# [Problem]
Below, find the line containing "Task: Open help tooltip beside Who field"; from there to the final line, print every line exactly and skip the pictures.

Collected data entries
━━━━━━━━━━━━━━━━━━━━
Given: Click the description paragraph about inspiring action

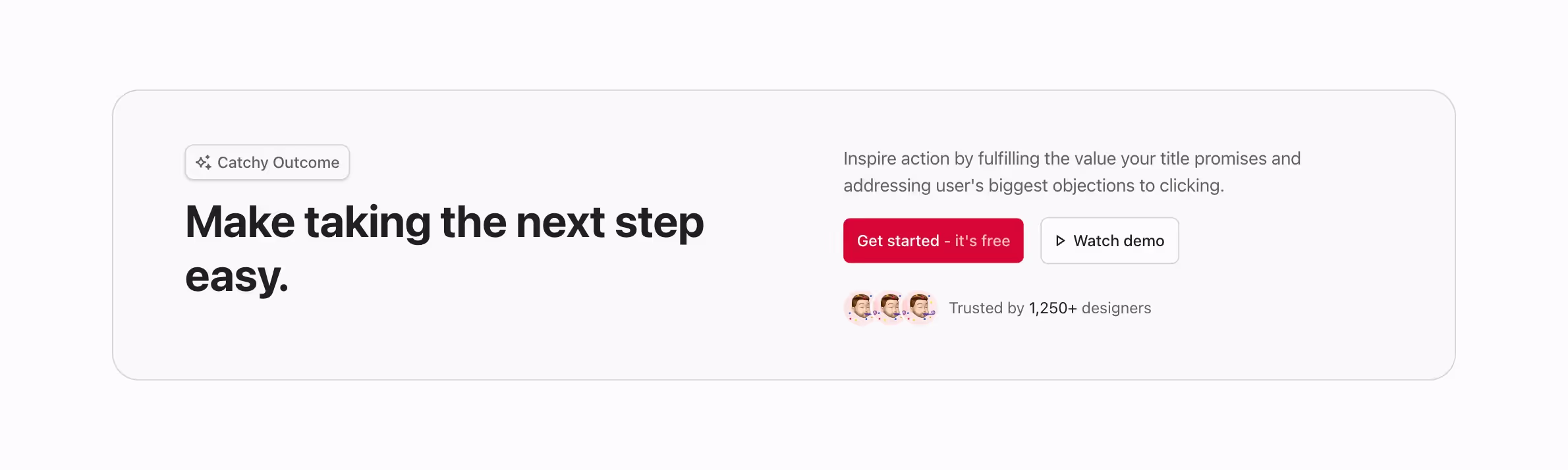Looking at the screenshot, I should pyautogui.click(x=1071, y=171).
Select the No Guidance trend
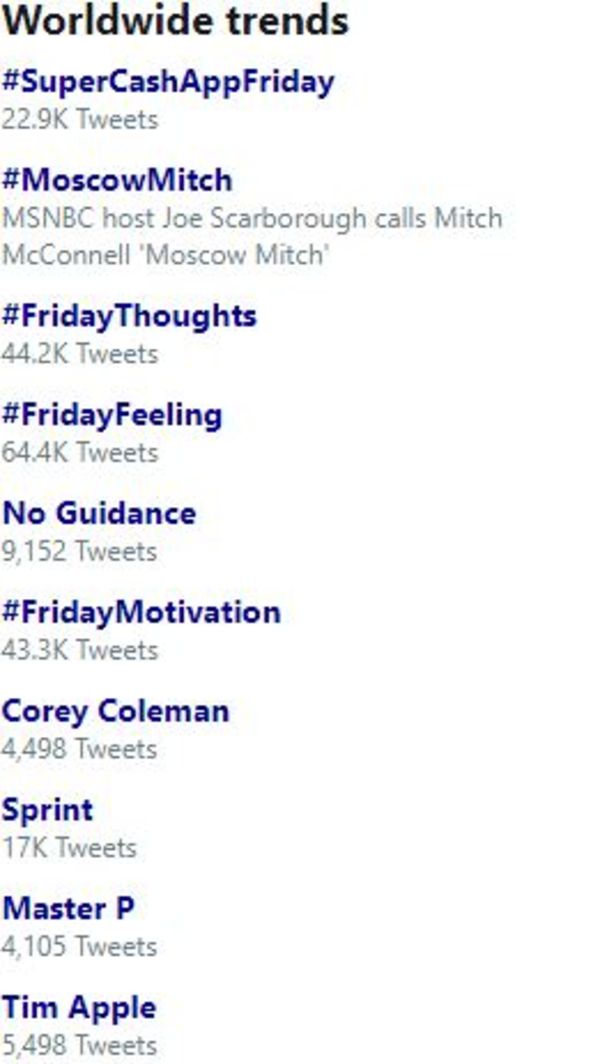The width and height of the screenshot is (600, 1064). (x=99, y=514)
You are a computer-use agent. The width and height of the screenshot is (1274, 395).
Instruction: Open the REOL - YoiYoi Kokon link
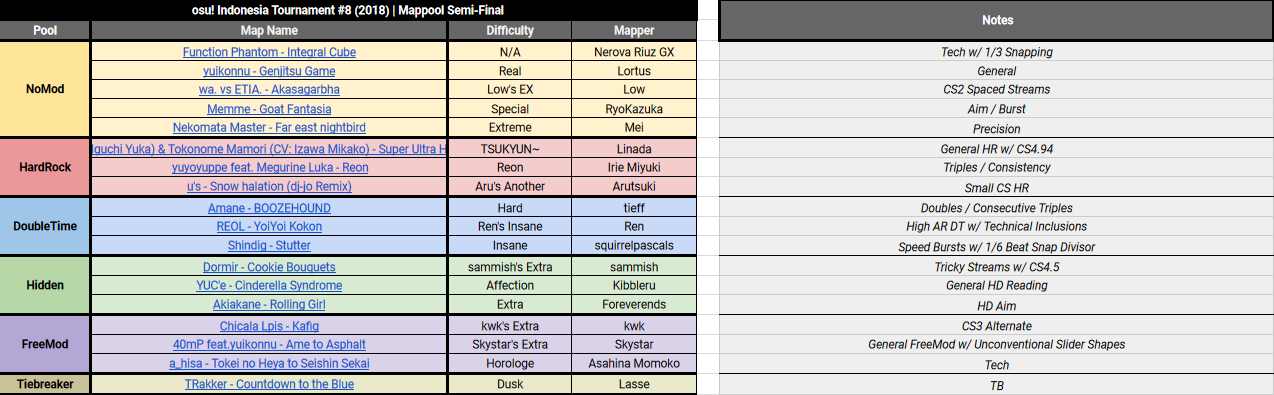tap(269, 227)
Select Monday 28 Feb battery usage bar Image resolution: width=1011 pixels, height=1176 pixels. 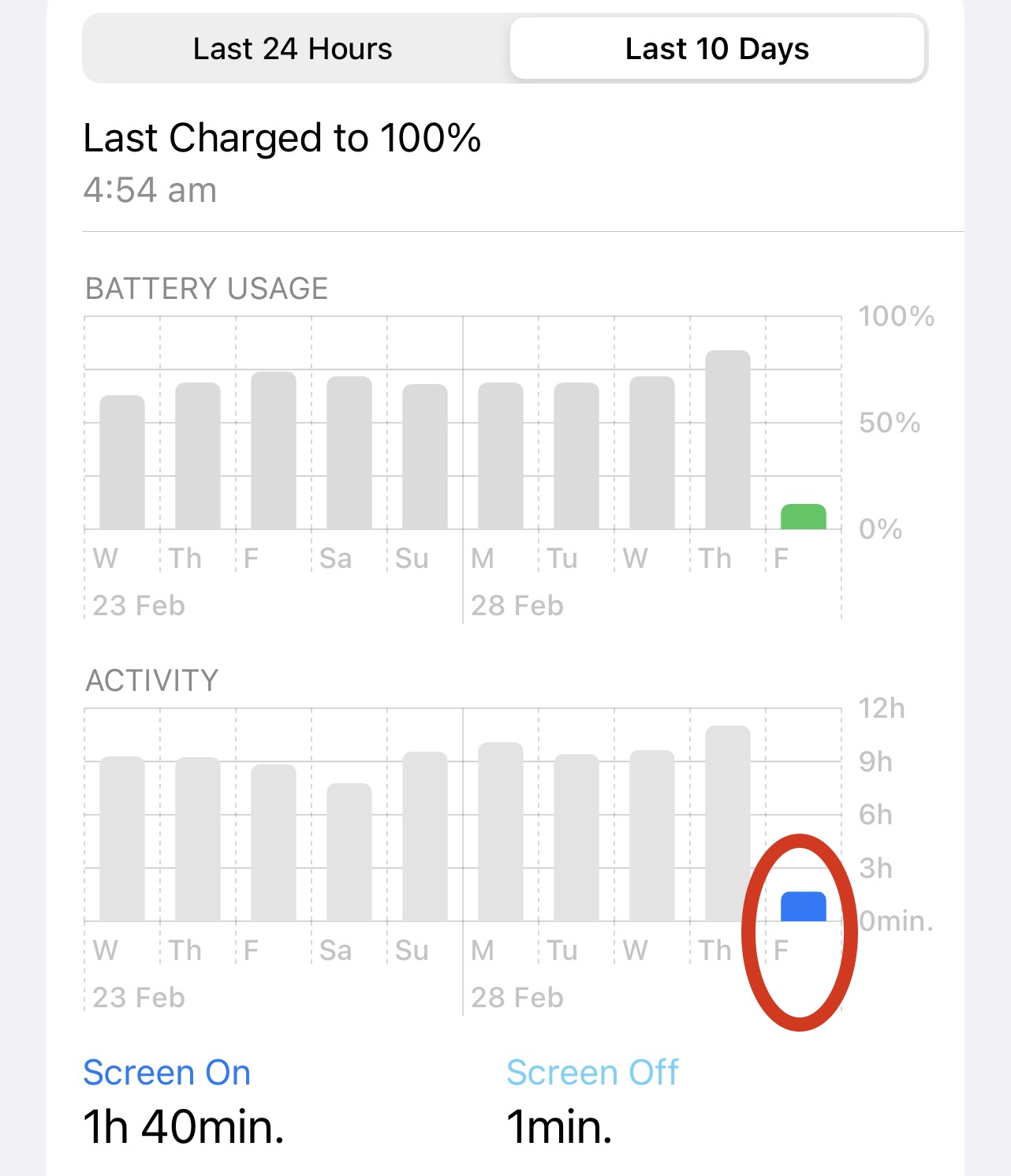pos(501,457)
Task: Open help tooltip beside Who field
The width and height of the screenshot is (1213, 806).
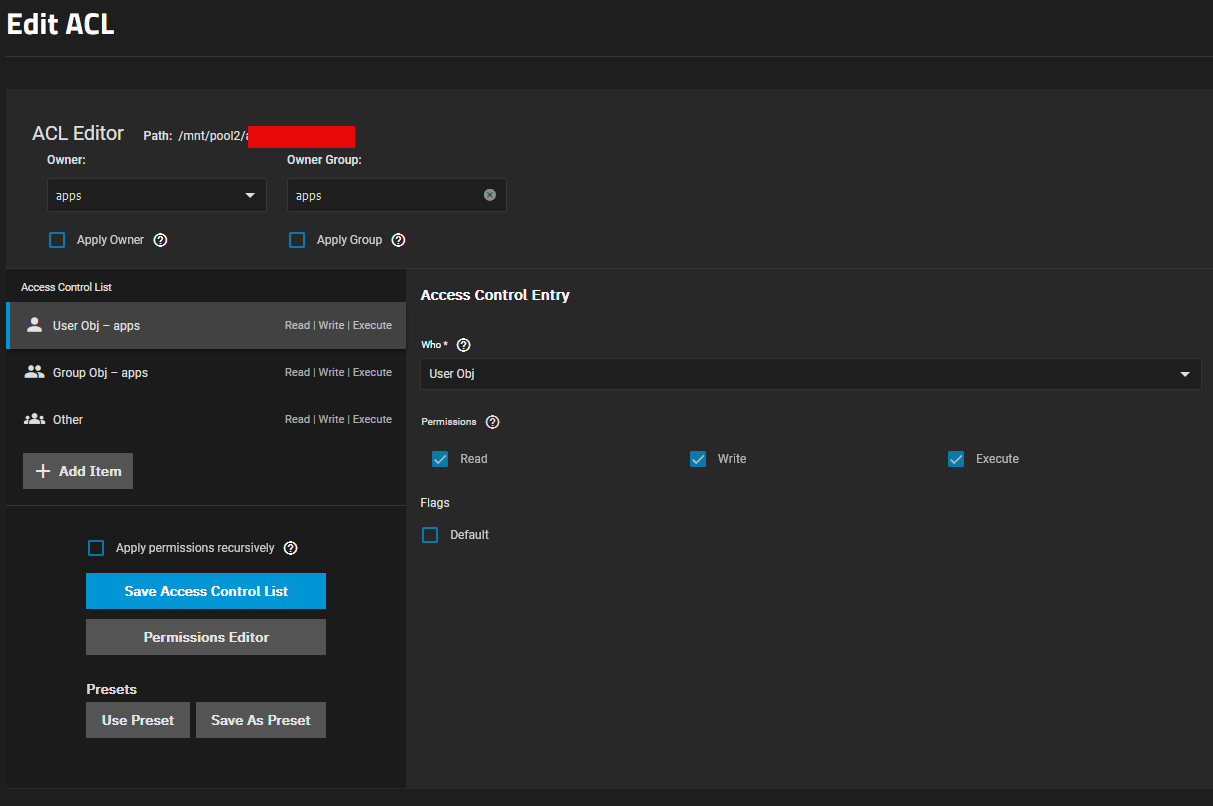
━━━━━━━━━━━━━━━━━━━━
# [Solution for this problem]
Task: Open help tooltip beside Who field
The width and height of the screenshot is (1213, 806).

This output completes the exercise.